From the early 1980s to the late 1990s, Cabble was the lead singer in the all female rock bands Clinic Q and then Miss B. Haven.

==Selected credits==
- 1991: "Sidste nummer" written with Mette Mathiesen, performed by Kim Larsen
- 1995: "Fra Mols til Skagen" written with Mette Mathiesen, performed by Aud Wilken as the Danish entry to the Eurovision Song Contest 1995 in Dublin, Ireland.

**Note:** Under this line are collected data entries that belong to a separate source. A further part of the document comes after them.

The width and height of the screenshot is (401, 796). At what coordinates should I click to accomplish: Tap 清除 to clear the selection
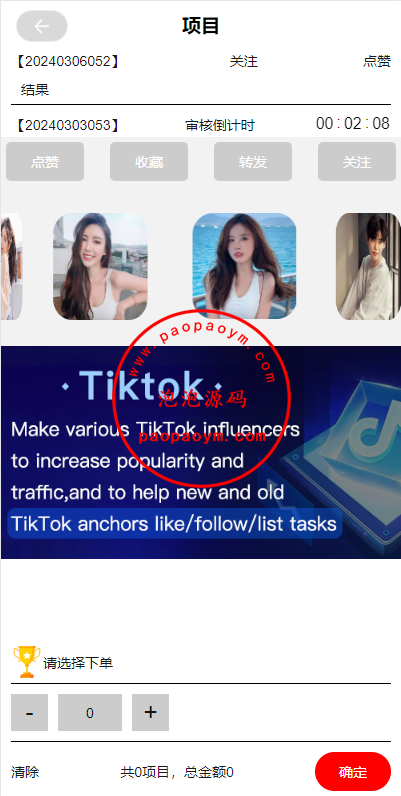click(x=25, y=773)
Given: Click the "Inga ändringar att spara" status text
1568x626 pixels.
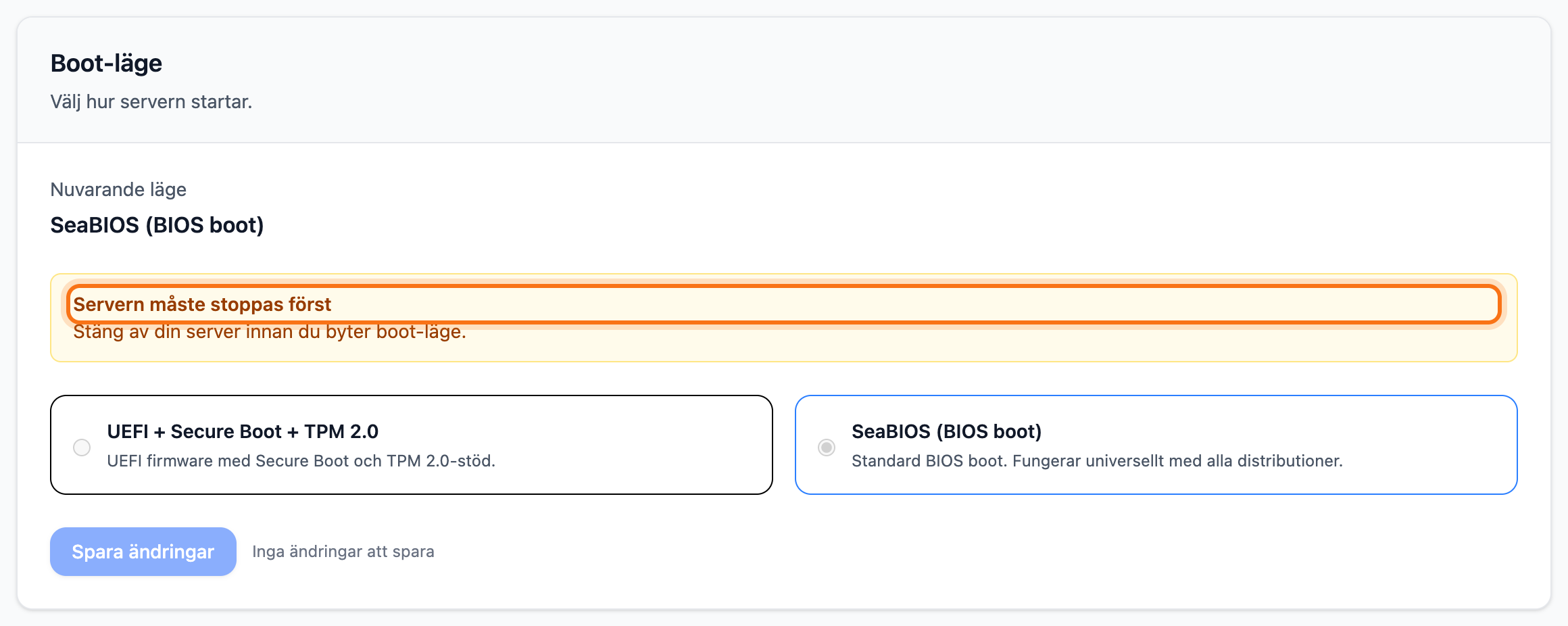Looking at the screenshot, I should pyautogui.click(x=343, y=552).
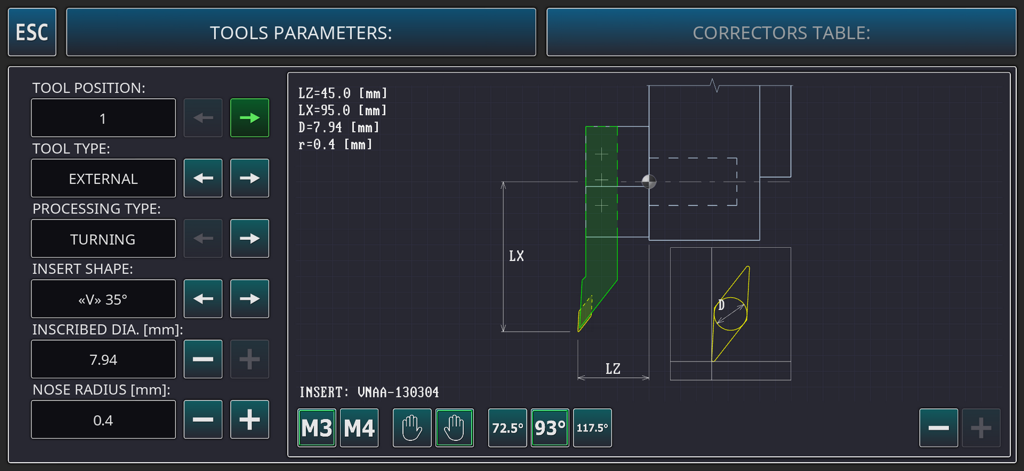This screenshot has width=1024, height=471.
Task: Zoom out the tool preview with minus
Action: (938, 428)
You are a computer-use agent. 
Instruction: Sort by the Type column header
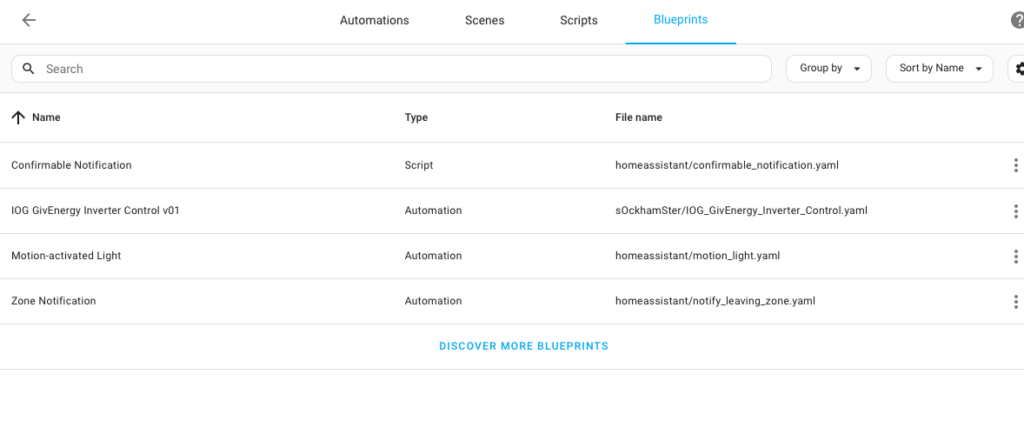tap(416, 117)
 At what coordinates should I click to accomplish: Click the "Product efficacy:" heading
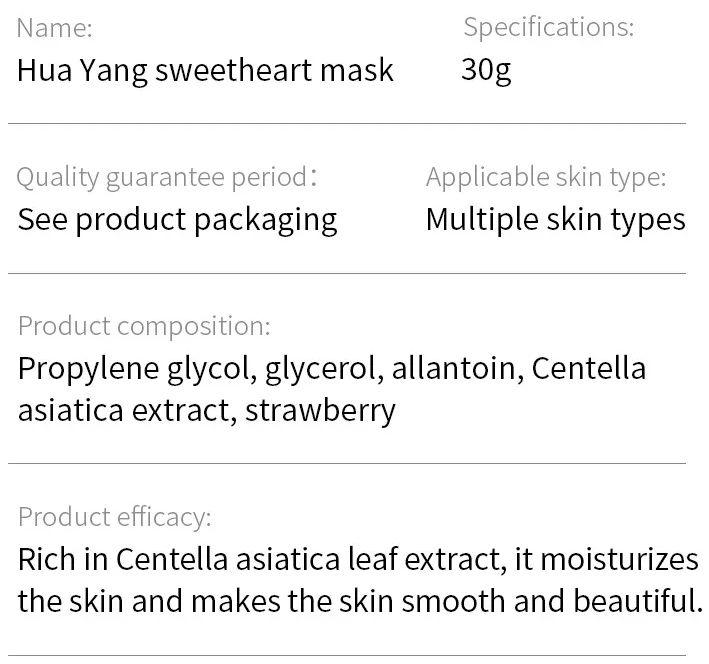115,517
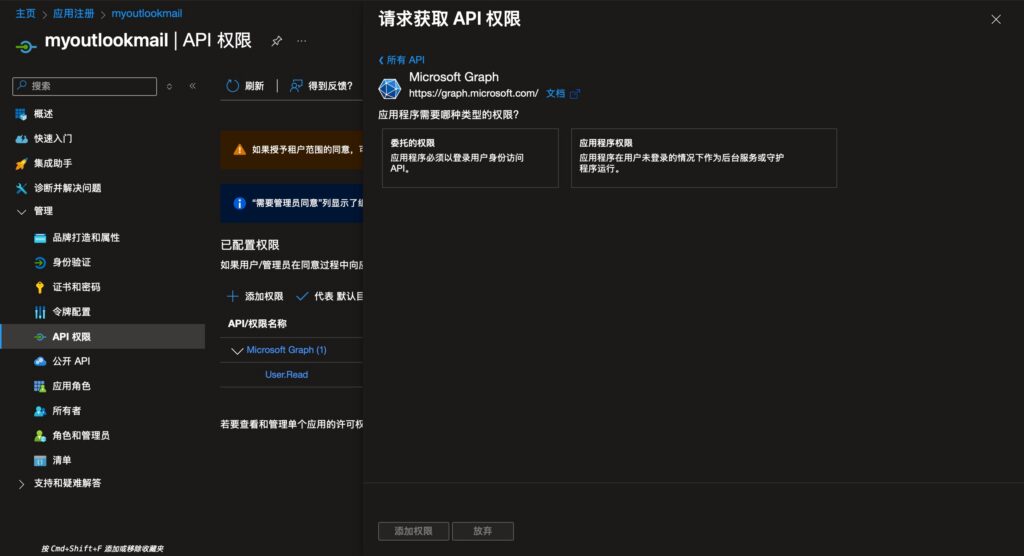Collapse the Microsoft Graph (1) permission group
The height and width of the screenshot is (556, 1024).
[237, 350]
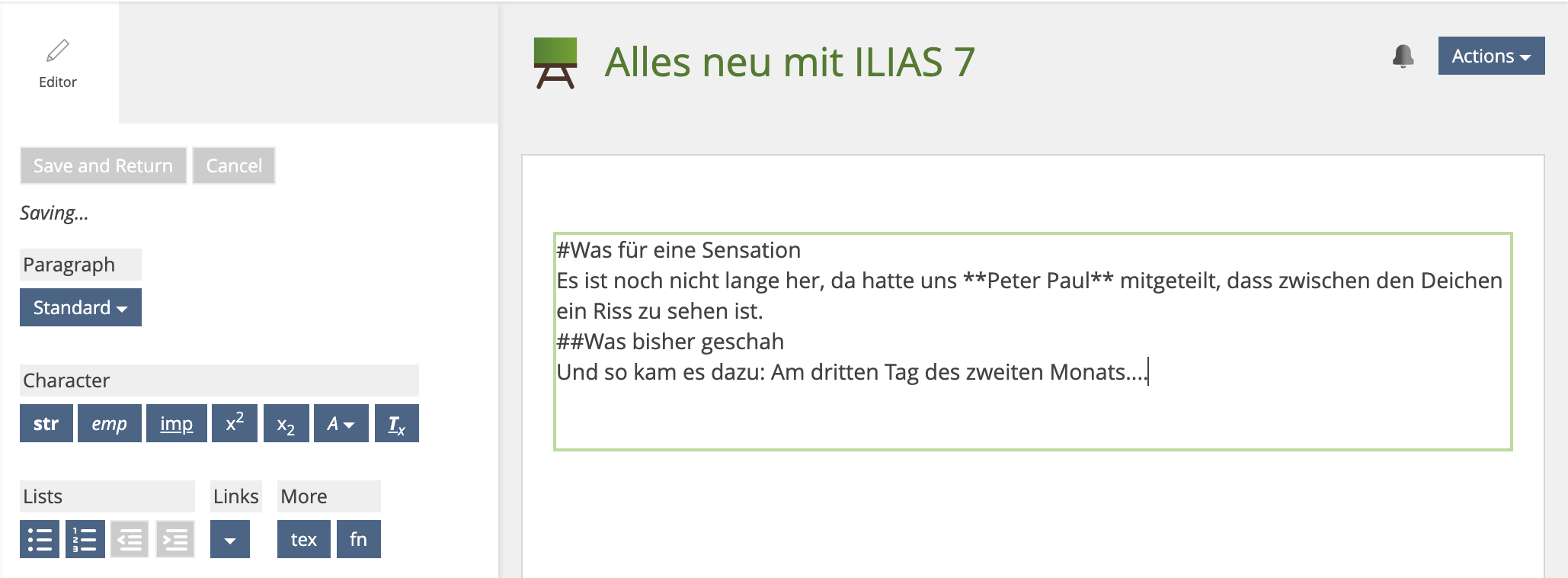The height and width of the screenshot is (578, 1568).
Task: Toggle important (imp) text formatting
Action: (x=176, y=423)
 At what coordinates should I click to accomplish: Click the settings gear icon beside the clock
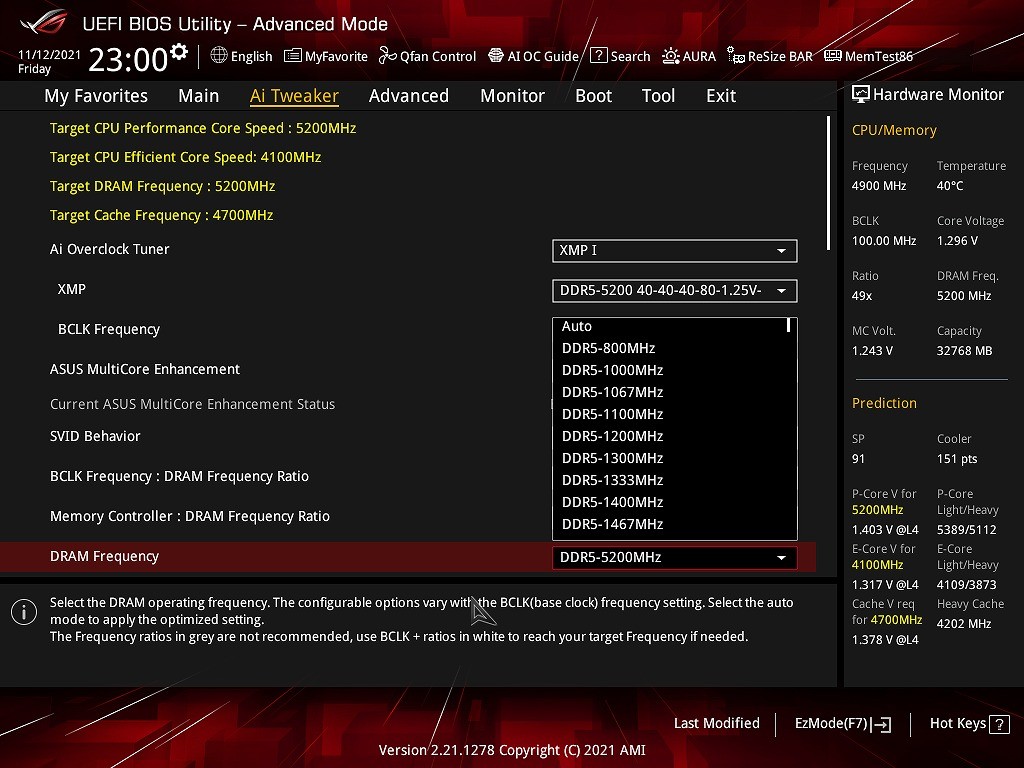click(179, 52)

- 2000: "Uden dig" written with Mette Mathiesen, performed by Sanne Gottlieb
- 2001: "Tog Jeg Fejl" written with Mette Mathiesen, performed by Sanne Gottlieb
- 2008: "When Tomorrow Comes" written with Braager and Jepsen, performed by Michael Learns to Rock
- 2008: "Løgumkloster" performed by Marianne van Toornburg
- 2008: "Kortslutning" written with Jonas Krag and Boe Larsen, performed by Celina Ree
- 2008: "Catwoman" written with Borch, performed by Johnny Deluxe
- 2008: "Blue Christmas" written with Zorde and Klein, performed by Peter Frødin
- 2008: "Hooked on You" written with Lasse Lindorff and Mogens Binderup, performed by Lasse Lindorff
- 2009: "Big Bang Baby" written with duo Nordstrøm, performed by Claus Christensen
- 2009: "Det' det" written with Mogens Binderup and Lasse Lindorff, performed by Sukkerchok
- 2009: "Taxa" written with Zorde and Mogens Binderup, performed by Sanne Salomonsen
- 2009: "Hel igen" written with Krag and Mogens Binderup, performed by Sanne Salomonsen
- 2009: "Kun dig" written with Rune Braager and MariaMatilde Band, performed by MariaMatilde Band
- 2009: "Rocket" written with Halvor Jensen and Fält, performed by Mohamed Ali
- 2010: "Kæmper for kærlighed" written with Lasse Lindorff and Martin Michael Larsson, performed by Sukkerchok
- 2010: "Come Come Run Away" written with Munk, performed by Silas & Kat
- 2011: "New Tomorrow" written with Jakob Glæsner, performed by A Friend In London as the Danish entry to the Eurovision Song Contest 2011 in Düsseldorf, Germany.
- 2012: "Universe" written with Simon Borch and Boe Larsen, performed by Karen Viuff
- 2013: "Only Teardrops" written with Julia Fabrin Jakobsen and Thomas Stengaard, performed by Emmelie de Forest as the Danish entry to the Eurovision Song Contest 2013 in Malmö, Sweden, which it won.
- 2015: "Tæt på mine drømme" written with Maria Danielle Andersen and Jacob Glæsner, performed by Julie Bjerre in Dansk Melodi Grand Prix 2015
- 2018: "Starlight" performed by Anna Ritsmar in Dansk Melodi Grand Prix 2018
- 2019: "Love Is Forever" written with Melanie Wehbe and Emil Lei, performed by Leonora as the Danish entry to the Eurovision Song Contest 2019 in Tel Aviv, Israel.
- 2021: "Silver Bullet" written with Gisli Gislason, Rasmus Soeegren and August Emil, performed by The Cosmic Twins in Dansk Melodi Grand Prix 2021.